# What to do
Can you extract every line of the entries below and reproduce each one exactly?

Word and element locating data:
+++

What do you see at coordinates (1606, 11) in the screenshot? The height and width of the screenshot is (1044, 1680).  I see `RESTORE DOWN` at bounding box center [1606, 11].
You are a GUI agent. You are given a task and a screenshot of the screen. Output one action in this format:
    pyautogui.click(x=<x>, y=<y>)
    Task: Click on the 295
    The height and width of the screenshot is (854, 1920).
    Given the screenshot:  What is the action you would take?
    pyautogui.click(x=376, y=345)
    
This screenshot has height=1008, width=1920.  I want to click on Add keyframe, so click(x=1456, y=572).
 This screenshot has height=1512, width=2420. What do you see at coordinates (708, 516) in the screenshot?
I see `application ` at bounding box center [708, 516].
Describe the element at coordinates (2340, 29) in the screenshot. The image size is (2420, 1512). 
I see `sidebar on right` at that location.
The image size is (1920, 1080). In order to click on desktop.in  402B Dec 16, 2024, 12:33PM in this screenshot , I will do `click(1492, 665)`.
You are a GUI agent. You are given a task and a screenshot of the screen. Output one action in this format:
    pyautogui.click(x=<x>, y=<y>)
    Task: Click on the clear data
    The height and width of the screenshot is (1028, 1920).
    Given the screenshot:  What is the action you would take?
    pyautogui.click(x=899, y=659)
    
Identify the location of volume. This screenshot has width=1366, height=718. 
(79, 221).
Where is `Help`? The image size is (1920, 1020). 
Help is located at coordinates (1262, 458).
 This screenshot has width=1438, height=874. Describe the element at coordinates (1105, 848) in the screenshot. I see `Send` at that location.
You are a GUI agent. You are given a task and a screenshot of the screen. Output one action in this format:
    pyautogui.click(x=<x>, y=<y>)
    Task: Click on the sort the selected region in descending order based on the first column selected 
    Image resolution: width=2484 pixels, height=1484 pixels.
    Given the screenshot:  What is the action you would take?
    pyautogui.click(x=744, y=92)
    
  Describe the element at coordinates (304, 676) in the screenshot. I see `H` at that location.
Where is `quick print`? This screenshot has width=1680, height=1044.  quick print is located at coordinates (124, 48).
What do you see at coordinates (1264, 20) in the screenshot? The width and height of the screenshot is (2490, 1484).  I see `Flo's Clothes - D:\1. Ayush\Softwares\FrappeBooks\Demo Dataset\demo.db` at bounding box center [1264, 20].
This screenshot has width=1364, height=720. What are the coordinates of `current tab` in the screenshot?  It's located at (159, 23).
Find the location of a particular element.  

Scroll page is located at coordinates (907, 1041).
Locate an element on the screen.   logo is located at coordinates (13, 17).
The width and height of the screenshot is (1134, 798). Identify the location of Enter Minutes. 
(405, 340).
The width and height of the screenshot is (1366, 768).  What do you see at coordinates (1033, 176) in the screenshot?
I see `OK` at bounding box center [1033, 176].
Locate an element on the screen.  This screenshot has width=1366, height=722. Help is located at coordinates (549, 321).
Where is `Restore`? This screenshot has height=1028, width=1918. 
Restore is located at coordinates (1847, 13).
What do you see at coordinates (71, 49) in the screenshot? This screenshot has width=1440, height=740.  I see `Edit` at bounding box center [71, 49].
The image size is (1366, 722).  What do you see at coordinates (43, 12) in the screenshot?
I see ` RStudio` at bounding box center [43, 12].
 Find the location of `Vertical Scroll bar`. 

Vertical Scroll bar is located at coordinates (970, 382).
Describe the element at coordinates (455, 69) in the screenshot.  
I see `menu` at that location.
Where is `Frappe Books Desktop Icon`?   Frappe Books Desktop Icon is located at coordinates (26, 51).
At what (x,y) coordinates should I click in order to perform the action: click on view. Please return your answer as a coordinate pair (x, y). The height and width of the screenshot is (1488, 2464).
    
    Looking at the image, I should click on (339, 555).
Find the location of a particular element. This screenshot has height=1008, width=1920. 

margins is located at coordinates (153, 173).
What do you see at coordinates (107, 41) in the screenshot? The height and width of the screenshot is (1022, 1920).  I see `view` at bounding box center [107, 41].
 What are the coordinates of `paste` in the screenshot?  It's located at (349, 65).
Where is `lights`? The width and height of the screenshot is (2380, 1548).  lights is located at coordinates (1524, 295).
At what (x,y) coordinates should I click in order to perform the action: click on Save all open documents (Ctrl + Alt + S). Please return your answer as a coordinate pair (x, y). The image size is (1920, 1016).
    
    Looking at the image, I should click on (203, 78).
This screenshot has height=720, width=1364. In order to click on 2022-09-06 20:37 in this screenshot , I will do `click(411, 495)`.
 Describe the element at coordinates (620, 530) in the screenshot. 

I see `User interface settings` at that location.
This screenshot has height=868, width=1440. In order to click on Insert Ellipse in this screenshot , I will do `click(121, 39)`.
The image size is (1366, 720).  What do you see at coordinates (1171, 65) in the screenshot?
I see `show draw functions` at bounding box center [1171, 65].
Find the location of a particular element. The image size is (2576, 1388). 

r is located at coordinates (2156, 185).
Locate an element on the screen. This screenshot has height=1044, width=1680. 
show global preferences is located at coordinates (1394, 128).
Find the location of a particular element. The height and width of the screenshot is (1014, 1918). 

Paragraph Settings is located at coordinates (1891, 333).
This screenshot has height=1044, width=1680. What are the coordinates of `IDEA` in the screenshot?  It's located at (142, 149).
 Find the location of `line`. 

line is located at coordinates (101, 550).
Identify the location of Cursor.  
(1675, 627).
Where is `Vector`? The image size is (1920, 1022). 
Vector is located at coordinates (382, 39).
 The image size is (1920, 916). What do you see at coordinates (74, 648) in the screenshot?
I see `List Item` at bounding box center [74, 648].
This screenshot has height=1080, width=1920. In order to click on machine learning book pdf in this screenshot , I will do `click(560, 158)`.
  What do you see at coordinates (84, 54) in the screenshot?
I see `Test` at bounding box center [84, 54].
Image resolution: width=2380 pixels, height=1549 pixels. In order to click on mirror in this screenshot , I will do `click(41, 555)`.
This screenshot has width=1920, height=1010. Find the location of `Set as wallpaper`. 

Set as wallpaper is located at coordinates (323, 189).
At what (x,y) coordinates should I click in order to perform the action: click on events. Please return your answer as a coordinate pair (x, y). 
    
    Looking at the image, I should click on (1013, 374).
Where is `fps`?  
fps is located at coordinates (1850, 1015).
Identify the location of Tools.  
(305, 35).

+++

# Written solution
What do you see at coordinates (1606, 11) in the screenshot? The height and width of the screenshot is (1044, 1680).  I see `RESTORE DOWN` at bounding box center [1606, 11].
You are a GUI agent. You are given a task and a screenshot of the screen. Output one action in this format:
    pyautogui.click(x=<x>, y=<y>)
    Task: Click on the 295
    The height and width of the screenshot is (854, 1920).
    Given the screenshot:  What is the action you would take?
    pyautogui.click(x=376, y=345)
    
This screenshot has height=1008, width=1920.  I want to click on Add keyframe, so click(x=1456, y=572).
 This screenshot has height=1512, width=2420. What do you see at coordinates (708, 516) in the screenshot?
I see `application ` at bounding box center [708, 516].
Describe the element at coordinates (2340, 29) in the screenshot. The image size is (2420, 1512). 
I see `sidebar on right` at that location.
The image size is (1920, 1080). In order to click on desktop.in  402B Dec 16, 2024, 12:33PM in this screenshot , I will do `click(1492, 665)`.
You are a GUI agent. You are given a task and a screenshot of the screen. Output one action in this format:
    pyautogui.click(x=<x>, y=<y>)
    Task: Click on the clear data
    The height and width of the screenshot is (1028, 1920).
    Given the screenshot:  What is the action you would take?
    pyautogui.click(x=899, y=659)
    
Identify the location of volume. This screenshot has width=1366, height=718. 
(79, 221).
Where is `Help`? The image size is (1920, 1020). 
Help is located at coordinates (1262, 458).
 This screenshot has width=1438, height=874. Describe the element at coordinates (1105, 848) in the screenshot. I see `Send` at that location.
You are a GUI agent. You are given a task and a screenshot of the screen. Output one action in this format:
    pyautogui.click(x=<x>, y=<y>)
    Task: Click on the sort the selected region in descending order based on the first column selected 
    Image resolution: width=2484 pixels, height=1484 pixels.
    Given the screenshot:  What is the action you would take?
    pyautogui.click(x=744, y=92)
    
  Describe the element at coordinates (304, 676) in the screenshot. I see `H` at that location.
Where is `quick print`? This screenshot has width=1680, height=1044.  quick print is located at coordinates (124, 48).
What do you see at coordinates (1264, 20) in the screenshot? The width and height of the screenshot is (2490, 1484).  I see `Flo's Clothes - D:\1. Ayush\Softwares\FrappeBooks\Demo Dataset\demo.db` at bounding box center [1264, 20].
This screenshot has width=1364, height=720. What are the coordinates of `current tab` in the screenshot?  It's located at (159, 23).
Find the location of a particular element.  

Scroll page is located at coordinates (907, 1041).
Locate an element on the screen.   logo is located at coordinates (13, 17).
The width and height of the screenshot is (1134, 798). Identify the location of Enter Minutes. 
(405, 340).
The width and height of the screenshot is (1366, 768).  What do you see at coordinates (1033, 176) in the screenshot?
I see `OK` at bounding box center [1033, 176].
Locate an element on the screen.  This screenshot has width=1366, height=722. Help is located at coordinates (549, 321).
Where is `Restore`? This screenshot has height=1028, width=1918. 
Restore is located at coordinates (1847, 13).
What do you see at coordinates (71, 49) in the screenshot? This screenshot has width=1440, height=740.  I see `Edit` at bounding box center [71, 49].
The image size is (1366, 722).  What do you see at coordinates (43, 12) in the screenshot?
I see ` RStudio` at bounding box center [43, 12].
 Find the location of `Vertical Scroll bar`. 

Vertical Scroll bar is located at coordinates (970, 382).
Describe the element at coordinates (455, 69) in the screenshot.  
I see `menu` at that location.
Where is `Frappe Books Desktop Icon`?   Frappe Books Desktop Icon is located at coordinates (26, 51).
At what (x,y) coordinates should I click in order to perform the action: click on view. Please return your answer as a coordinate pair (x, y). The height and width of the screenshot is (1488, 2464).
    
    Looking at the image, I should click on (339, 555).
Find the location of a particular element. This screenshot has height=1008, width=1920. 

margins is located at coordinates (153, 173).
What do you see at coordinates (107, 41) in the screenshot? The height and width of the screenshot is (1022, 1920).  I see `view` at bounding box center [107, 41].
 What are the coordinates of `paste` in the screenshot?  It's located at (349, 65).
Where is `lights`? The width and height of the screenshot is (2380, 1548).  lights is located at coordinates (1524, 295).
At what (x,y) coordinates should I click in order to perform the action: click on Save all open documents (Ctrl + Alt + S). Please return your answer as a coordinate pair (x, y). The image size is (1920, 1016).
    
    Looking at the image, I should click on (203, 78).
This screenshot has height=720, width=1364. In order to click on 2022-09-06 20:37 in this screenshot , I will do `click(411, 495)`.
 Describe the element at coordinates (620, 530) in the screenshot. 

I see `User interface settings` at that location.
This screenshot has height=868, width=1440. In order to click on Insert Ellipse in this screenshot , I will do `click(121, 39)`.
The image size is (1366, 720).  What do you see at coordinates (1171, 65) in the screenshot?
I see `show draw functions` at bounding box center [1171, 65].
Find the location of a particular element. The image size is (2576, 1388). 

r is located at coordinates (2156, 185).
Locate an element on the screen. This screenshot has height=1044, width=1680. 
show global preferences is located at coordinates (1394, 128).
Find the location of a particular element. The height and width of the screenshot is (1014, 1918). 

Paragraph Settings is located at coordinates (1891, 333).
This screenshot has height=1044, width=1680. What are the coordinates of `IDEA` in the screenshot?  It's located at (142, 149).
 Find the location of `line`. 

line is located at coordinates (101, 550).
Identify the location of Cursor.  
(1675, 627).
Where is `Vector`? The image size is (1920, 1022). 
Vector is located at coordinates (382, 39).
 The image size is (1920, 916). What do you see at coordinates (74, 648) in the screenshot?
I see `List Item` at bounding box center [74, 648].
This screenshot has height=1080, width=1920. In order to click on machine learning book pdf in this screenshot , I will do `click(560, 158)`.
  What do you see at coordinates (84, 54) in the screenshot?
I see `Test` at bounding box center [84, 54].
Image resolution: width=2380 pixels, height=1549 pixels. In order to click on mirror in this screenshot , I will do `click(41, 555)`.
This screenshot has width=1920, height=1010. Find the location of `Set as wallpaper`. 

Set as wallpaper is located at coordinates (323, 189).
At what (x,y) coordinates should I click in order to perform the action: click on events. Please return your answer as a coordinate pair (x, y). 
    
    Looking at the image, I should click on (1013, 374).
Where is `fps`?  
fps is located at coordinates (1850, 1015).
Identify the location of Tools.  
(305, 35).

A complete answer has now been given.